Stamford Advocate

After more than 30 years, justice at last

- By David R. Cameron David R. Cameron is a professor of political science at Yale University.

Last June, the state Supreme Court unanimousl­y reversed Judge Samuel Sferrazza, who rejected the habeas petitions for new trials of Ralph “Ricky” Birch and Shawn Henning, convicted of murdering Everett Carr in New Milford in 1985. Birch, 18 at the time of the crime, and Henning, 17, were convicted in 1989 and sentenced, respective­ly, to 55 years and 50 years. The court ordered new trials for both men.

In reversing the habeas judge, the Supreme Court concluded the men’s right to a fair trial was violated by the state’s failure to correct the trial testimony of Henry C. Lee, at the time the director of the State Police Forensic Science Laboratory. Lee, shown a photograph of two towels hanging near the sink of an upstairs bathroom in the home where Carr was murdered, said he did a field test on a smear on one of the towels that was “positive consistent with blood” and that it was “subsequent­ly identified to be blood.” But two lab technician­s testified at the habeas trial there were no records of either a field test or a subsequent lab test and that, when the smear was tested years later, it was found not to be blood.

Carr, 65, lived in his daughter’s home. Sometime in the late evening of Dec. 1, 1985, he was attacked — hit on the head seven times, stabbed 27 times, his throat cut. Despite the bloody crime scene, there was no trace evidence of the crime in the car the young men drove that evening or on their clothing. The state used the towel to support its theory that the reason why there was no trace evidence in the car was because they had cleaned up after the crime.

News coverage of the Supreme Court’s decision focused, perhaps understand­ably, on Lee’s testimony. But the more important fact was that there was, and has been from day one in 1985, no forensic evidence of any kind that linked the men to the crime, while there was, and has been from day one, strong evidence that pointed to others as the perpetrato­rs. There were footprints of two people in the blood on the floor in the house, but the prints didn’t match the treads on the soles of Birch and Henning’s shoes and one set of prints was made by someone who, an FBI footwear specialist determined, had a shoe size of 7½ to 9. Henning and Birch wore shoes that were 10½ to 11½. A DNA profile was found at four locations at the crime scene, including on the inside of the front waistband of Carr’s underwear and on a piece of metal under his body that came from the knife used in the attack. But the DNA came from a woman.

Henning and Birch’s DNA was not found anywhere in the house. The only “evidence” linking them to the crime was statements of several individual­s implicatin­g them in the crime. A childhood friend of Henning testified he had said he was involved in a burglary during which a man was killed. Two men who had been incarcerat­ed with Birch said he had said he and Henning killed a man while robbing a house in New Milford. But Henning’s friend and one of the jailhouse informants recanted their testimony at the habeas trial, and acquaintan­ces of the other jailhouse informant testified he told them he had lied.

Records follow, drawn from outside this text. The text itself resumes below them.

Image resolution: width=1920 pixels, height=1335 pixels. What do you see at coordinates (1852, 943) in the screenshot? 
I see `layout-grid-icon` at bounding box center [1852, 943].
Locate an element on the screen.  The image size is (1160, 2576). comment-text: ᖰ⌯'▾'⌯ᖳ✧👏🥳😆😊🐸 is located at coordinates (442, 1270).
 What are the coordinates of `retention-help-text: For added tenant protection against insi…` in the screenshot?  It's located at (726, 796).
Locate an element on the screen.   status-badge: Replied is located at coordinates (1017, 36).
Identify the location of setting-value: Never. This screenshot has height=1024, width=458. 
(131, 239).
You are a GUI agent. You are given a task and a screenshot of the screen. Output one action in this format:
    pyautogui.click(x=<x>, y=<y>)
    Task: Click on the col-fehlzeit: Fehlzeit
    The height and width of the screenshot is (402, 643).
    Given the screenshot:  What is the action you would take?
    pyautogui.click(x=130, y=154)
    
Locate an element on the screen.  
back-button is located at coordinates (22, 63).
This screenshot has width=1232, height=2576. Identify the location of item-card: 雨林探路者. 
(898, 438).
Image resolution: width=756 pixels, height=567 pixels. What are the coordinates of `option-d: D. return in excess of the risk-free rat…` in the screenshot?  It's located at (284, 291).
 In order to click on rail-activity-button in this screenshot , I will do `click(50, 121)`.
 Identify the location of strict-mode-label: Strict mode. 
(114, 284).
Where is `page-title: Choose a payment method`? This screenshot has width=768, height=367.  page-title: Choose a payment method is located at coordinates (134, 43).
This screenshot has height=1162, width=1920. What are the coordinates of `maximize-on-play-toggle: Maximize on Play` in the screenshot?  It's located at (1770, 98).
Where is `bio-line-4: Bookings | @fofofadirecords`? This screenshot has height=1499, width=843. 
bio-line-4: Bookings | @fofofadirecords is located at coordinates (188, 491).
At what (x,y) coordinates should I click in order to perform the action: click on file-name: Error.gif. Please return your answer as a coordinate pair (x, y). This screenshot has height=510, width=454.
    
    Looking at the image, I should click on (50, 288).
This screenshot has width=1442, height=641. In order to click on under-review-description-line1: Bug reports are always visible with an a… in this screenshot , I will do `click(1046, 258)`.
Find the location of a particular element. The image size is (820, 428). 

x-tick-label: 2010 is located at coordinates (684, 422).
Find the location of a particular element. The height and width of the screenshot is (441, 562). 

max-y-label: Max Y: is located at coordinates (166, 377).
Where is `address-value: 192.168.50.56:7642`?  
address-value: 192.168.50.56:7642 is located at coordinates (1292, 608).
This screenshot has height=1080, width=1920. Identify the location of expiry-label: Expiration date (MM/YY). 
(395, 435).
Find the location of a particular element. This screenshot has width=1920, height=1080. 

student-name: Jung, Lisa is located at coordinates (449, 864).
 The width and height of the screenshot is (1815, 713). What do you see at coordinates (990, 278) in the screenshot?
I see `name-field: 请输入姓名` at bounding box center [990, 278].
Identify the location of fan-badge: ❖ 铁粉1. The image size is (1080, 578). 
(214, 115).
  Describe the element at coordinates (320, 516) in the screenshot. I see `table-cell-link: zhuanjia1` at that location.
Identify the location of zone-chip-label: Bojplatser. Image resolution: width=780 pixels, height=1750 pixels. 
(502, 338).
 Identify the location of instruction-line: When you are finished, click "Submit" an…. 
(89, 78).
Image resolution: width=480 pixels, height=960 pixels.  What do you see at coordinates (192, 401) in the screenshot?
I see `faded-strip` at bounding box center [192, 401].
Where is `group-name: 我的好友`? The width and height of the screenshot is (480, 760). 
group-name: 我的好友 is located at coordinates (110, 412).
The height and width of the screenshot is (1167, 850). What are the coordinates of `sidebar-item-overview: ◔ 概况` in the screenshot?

Last Friday in Torrington, after Litchfield State’s Attorney Dawn Gallo told Superior Court Judge Dan Shaban the state had decided not to retry Birch and Henning because the witnesses from the original trial had either died or recanted and there was no evidence linking them to the murder, the judge dismissed all charges against them. The state did the right thing in dropping the charges. But now it should try to answer the question it didn’t answer more than 30 years ago: Who killed Everett Carr?